Porque, reforçou, "foi entendido como uma comunicação de que se vai realizar 'x' manifestação".

O autarca negou ainda que a exoneração dos dois responsáveis pela proteção de dados da autarquia tenha servido como "bode expiatório", mas uma necessidade para "restabelecer a confiança no funcionamento dos serviços".

"Na avaliação que faço, que me parece uma evidência, há uma falta com uma dimensão importante quando uma unidade inteira de apoio à presidência não tem os seus processos avaliados em matéria de proteção de dados ao abrigo do novo regulamento", afirmou.

O presidente da Câmara Municipal de Lisboa foi esta quinta-feira ouvido no parlamento a requerimento de PSD e CDS-PP, sobre o caso da partilha de dados pessoais de ativistas russos com a embaixada da Rússia em Portugal.
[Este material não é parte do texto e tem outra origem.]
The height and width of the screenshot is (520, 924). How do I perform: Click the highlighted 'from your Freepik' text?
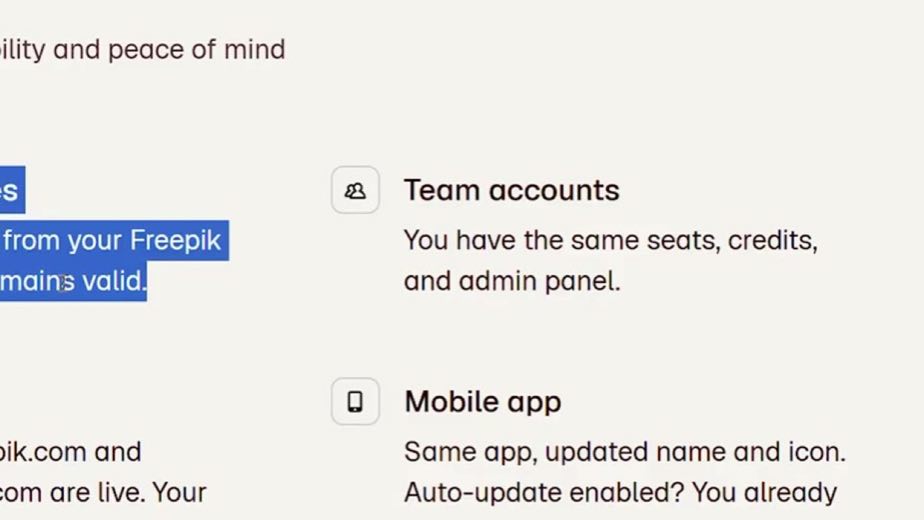112,241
Os requerimentos para ouvir o presidente da autarquia lisboeta no parlamento surgiram dias depois de ter sido tornado público que o município fez chegar às autoridades russas os nomes, moradas e contactos de três ativistas russos que organizaram em janeiro um protesto, em frente à embaixada russa em Lisboa, pela libertação de Alexey Navalny, opositor do Governo russo.

Quando o caso foi noticiado, o presidente da Câmara Municipal de Lisboa pediu "desculpas públicas" pela partilha desses dados, assumindo que foi "um erro lamentável que não podia ter acontecido", mas originou uma série de protestos, da Amnistia Internacional aos partidos políticos.